Two veteran White House experts visit SEGL for Master Class

March 03, 2018

The SEGL Master Class is one of our favorite academic traditions.  Several times a semester, our students present and defend a “deliverable” in front of a distinguished guest expert.  The deliverable might be a policy memo, an Constitutional argument, or a performance.  Our first Spring 2018 deliverable was a memorable mash-up: a three-minute speech followed by a ten minute press briefing.  Our teachers?  Longtime top Hillary Clinton speechwriter Lissa Muscatine and the dean of White House Press Secretaries, Mike McCurry. 

Muscatine was Hillary Clinton’s top speechwriter for nearly twenty years.  (She also wrote speeches for President Bill Clinton at the White House.)  She co-wrote Secretary Clinton’s 2016 speech to the Democratic National Convention along with nearly every one of Clinton’s most famous speeches: the 2008 Democratic National Convention speech, the now-legendary 1995 “Women’s Rights are Human Rights” speech in Beijing, and countless others. Our 2013 Golden Mug Award winner, she is adept at preparing our students to write compelling speeches.  And she critiques those speeches in a collegial style that leaves students eager to revise.

Muscatine visited us twice: On Monday morning, she joined us for a 90-minute opening session, in which she told speechwriting war stories, gave a list of speechwriting “do’s and don’t’s” (DO know your audience; DON’T use adjectives and adverbs!), and answered student questions about her career, the Clintons, and speechwriting.
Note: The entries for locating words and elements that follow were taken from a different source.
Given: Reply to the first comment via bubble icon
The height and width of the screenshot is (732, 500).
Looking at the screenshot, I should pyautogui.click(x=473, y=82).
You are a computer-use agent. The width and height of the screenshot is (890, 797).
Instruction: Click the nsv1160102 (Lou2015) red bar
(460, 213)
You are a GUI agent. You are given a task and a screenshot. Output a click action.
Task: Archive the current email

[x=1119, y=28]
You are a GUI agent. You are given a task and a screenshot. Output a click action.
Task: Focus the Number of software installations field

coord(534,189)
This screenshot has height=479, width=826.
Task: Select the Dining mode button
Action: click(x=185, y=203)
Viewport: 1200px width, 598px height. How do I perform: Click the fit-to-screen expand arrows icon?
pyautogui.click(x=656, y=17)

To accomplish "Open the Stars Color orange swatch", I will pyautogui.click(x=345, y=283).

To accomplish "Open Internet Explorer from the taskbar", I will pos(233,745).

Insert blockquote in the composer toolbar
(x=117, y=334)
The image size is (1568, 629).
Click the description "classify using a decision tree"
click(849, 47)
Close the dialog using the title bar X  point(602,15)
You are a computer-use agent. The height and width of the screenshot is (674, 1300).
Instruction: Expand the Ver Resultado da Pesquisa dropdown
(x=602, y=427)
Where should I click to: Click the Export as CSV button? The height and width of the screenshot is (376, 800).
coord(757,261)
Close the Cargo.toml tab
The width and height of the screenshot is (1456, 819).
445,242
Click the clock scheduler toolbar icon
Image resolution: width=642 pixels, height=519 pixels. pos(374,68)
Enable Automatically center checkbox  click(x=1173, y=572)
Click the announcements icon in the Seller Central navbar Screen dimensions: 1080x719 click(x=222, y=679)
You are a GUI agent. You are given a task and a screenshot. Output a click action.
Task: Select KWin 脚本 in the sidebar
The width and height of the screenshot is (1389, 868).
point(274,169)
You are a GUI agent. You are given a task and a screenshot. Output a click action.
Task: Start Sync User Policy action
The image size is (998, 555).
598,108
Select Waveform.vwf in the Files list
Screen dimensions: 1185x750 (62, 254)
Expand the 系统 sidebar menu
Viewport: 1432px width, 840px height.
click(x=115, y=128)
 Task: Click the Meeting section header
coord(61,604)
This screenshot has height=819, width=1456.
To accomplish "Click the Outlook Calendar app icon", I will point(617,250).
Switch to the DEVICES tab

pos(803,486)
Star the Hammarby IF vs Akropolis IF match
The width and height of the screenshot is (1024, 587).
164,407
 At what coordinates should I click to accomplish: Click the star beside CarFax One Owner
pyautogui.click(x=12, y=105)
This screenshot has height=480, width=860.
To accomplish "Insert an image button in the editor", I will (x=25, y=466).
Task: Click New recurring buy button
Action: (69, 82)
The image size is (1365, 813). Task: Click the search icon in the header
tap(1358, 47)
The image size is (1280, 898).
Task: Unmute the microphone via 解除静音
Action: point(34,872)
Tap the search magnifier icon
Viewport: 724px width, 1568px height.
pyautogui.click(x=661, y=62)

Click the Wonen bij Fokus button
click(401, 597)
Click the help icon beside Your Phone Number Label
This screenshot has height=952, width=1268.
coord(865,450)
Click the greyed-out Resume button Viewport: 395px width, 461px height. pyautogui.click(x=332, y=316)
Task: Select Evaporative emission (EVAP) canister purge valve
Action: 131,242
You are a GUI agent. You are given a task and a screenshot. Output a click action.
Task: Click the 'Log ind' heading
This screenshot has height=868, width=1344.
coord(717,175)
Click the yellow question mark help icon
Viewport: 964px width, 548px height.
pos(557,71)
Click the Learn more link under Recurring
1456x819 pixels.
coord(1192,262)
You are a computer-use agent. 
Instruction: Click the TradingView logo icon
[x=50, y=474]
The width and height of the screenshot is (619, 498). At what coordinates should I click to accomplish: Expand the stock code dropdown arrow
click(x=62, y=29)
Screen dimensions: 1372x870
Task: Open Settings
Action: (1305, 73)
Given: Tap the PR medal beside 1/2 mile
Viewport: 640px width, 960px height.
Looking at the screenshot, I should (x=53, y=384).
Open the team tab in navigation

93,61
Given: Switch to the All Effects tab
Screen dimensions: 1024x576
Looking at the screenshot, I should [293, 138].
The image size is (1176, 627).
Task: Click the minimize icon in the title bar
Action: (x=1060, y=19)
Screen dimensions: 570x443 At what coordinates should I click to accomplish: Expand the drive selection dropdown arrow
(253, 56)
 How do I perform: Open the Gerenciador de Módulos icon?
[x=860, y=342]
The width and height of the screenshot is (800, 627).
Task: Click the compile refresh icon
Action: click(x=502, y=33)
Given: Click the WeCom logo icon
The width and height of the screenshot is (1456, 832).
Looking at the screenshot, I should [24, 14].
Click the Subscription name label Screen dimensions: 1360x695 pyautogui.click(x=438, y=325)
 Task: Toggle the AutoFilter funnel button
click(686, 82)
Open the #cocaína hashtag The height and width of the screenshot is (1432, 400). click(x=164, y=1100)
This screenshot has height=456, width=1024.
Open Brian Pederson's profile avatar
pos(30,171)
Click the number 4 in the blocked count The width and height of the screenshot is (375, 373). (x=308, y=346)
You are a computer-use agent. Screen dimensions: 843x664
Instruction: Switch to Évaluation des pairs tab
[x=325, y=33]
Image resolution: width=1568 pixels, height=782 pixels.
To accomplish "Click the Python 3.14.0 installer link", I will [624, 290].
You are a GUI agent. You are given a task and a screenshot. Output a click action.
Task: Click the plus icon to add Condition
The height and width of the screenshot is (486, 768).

She and McCurry also crafted a challenging (hypothetical) assignment (click on the link to view) for our students: three Presidential crisis scenarios.  We assigned two four-student groups to each scenario, and asked each to A) craft a three-minute speech and B) prep a ten-minute press briefing following the speech.  After a week of debate and collaboration, each team presented to Muscatine and McCurry the following afternoon.

McCurry joined Muscatine’s second visit for the joint Master Class.  McCurry, who worked as President Bill Clinton’s Press Secretary from 1994-1998 (including the start of the infamous Monica Lewinsky scandal) now teaches at Wesley Theological  Seminary and co-chairs the Commission on Presidential Debates.

One by one, six students presented speeches, which were then shown on the flat-screen television that sits behind our speaker chairs.  After each speech, a second student rose as White House Press Secretary and took a series of pointed questions from McCurry, who acted as a one-man White House press corps. Could each student remain unflappable?  Informed?  True to the values of her President?  True to her own values?  Each Secretary got the opportunity to think on her or his feet in front of the person one leading historian has called the best press secretary since the 1950s.

Muscatine and McCurry led a back-and-forth discussion after each group’s presentation, picking highlights and opportunities for revision each time.  (The students will take this feedback and revise their speeches one more time.)

(For independent bookstore fans: Muscatine–now retired from speechwriting–owns DC’s premier independent bookstore, Politics and Prose.)